In therapy this past year, I worked on something I’d avoided for so long: relearning how to lean on someone I trusted during difficult times. As Brené Brown reminds us in Daring Greatly, “Vulnerability is the birthplace of love, belonging, joy, courage, empathy, and creativity. It is the source of hope, empathy, accountability, and authenticity.” I had spent so long trying to avoid vulnerability, convinced it was a weakness, but the past 4 years taught me that leaning into it was the only way to truly heal.
For years, I had avoided going to any check-ups related to my sex trauma. The thought of facing my doctor felt overwhelming. I carried a deep sense of judgment—not from the doctor, but from within myself—and I coped by trying to pretend it had never happened. Yet, I still regularly felt physical pain from the trauma during intimate moments. Even sharing that with my husband stirred embarrassment and shame.

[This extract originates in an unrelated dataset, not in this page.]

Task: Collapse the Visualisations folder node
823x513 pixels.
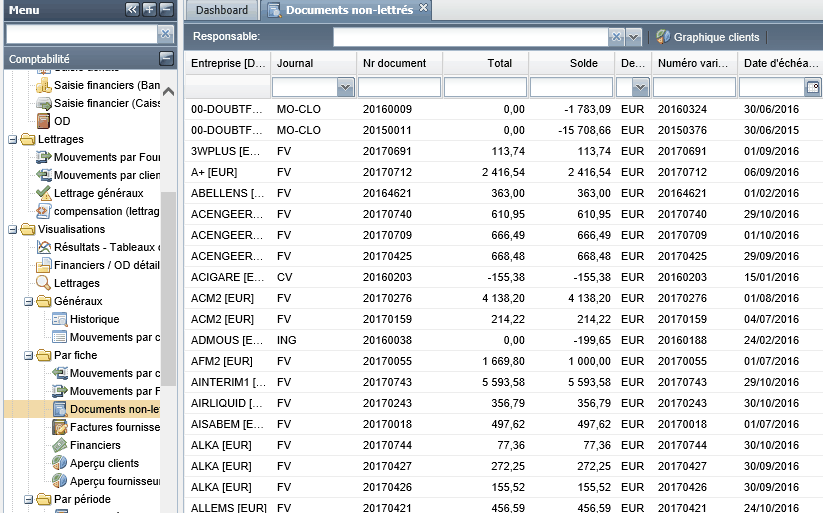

During a session with my therapist, she suggested something that felt both terrifying and necessary: that my husband accompany me to my next gyno appointment. Despite the potential emotional toll, my husband agreed. He sat beside me as my doctor recounted, in painful and elaborate detail, what had happened to my body. Until that moment, my husband hadn’t known the full extent of what I’d endured; I had been too afraid to ask the hard questions during my initial check-up four years ago. The truth coming from a doctors view, instead of a " crazy woman" hit like a ton of bricks. It wasn't just my truth any more, it was ours.
It felt nice for someone else to hear the truth about what happened to me. For so long, the people involved with this trauma had rejected my truth, constantly speaking to me as if I had exaggerated what had occurred. Having my husband witness the unfiltered reality was validating in a way I hadn’t anticipated. I wasn’t alone in carrying the weight of my experience anymore.
Penny Pierce, in Frequency, writes, “Your personal frequency—the rate at which you vibrate—determines everything about your life. It creates your experiences and your emotions.” Sitting there with my husband, I realized how much my energy had shifted. The fear and shame that had once paralyzed me were giving way to trust and connection. It wasn’t easy, and it wasn’t without pain or confrontation, but it was healing in the truest sense.
Having him there—his hands holding mine—was one of the scariest but most healing experiences of my life. The vulnerability of that moment felt overwhelming, but it also reminded me that I didn’t have to face every shadow alone anymore.
I'm still learning to share my pain in a healing way. Not staying stuck in the past, but learning from every choice that cocreated it. I'm still learning a lot of things. Nothing about me is perfect. That's not what I aiming for either. Just because I speak to you about these insights doesn't mean I'm claiming to have mastered any of them. Like physical fitness, new patterns of thoughts and reactions take a tremendous amount of time to develop and change. In some moments you'll be triggered so badly that your most default behaviors will rise, and you lose sight of all that you have learned along the way. The question is how long will you let those set backs weigh you down?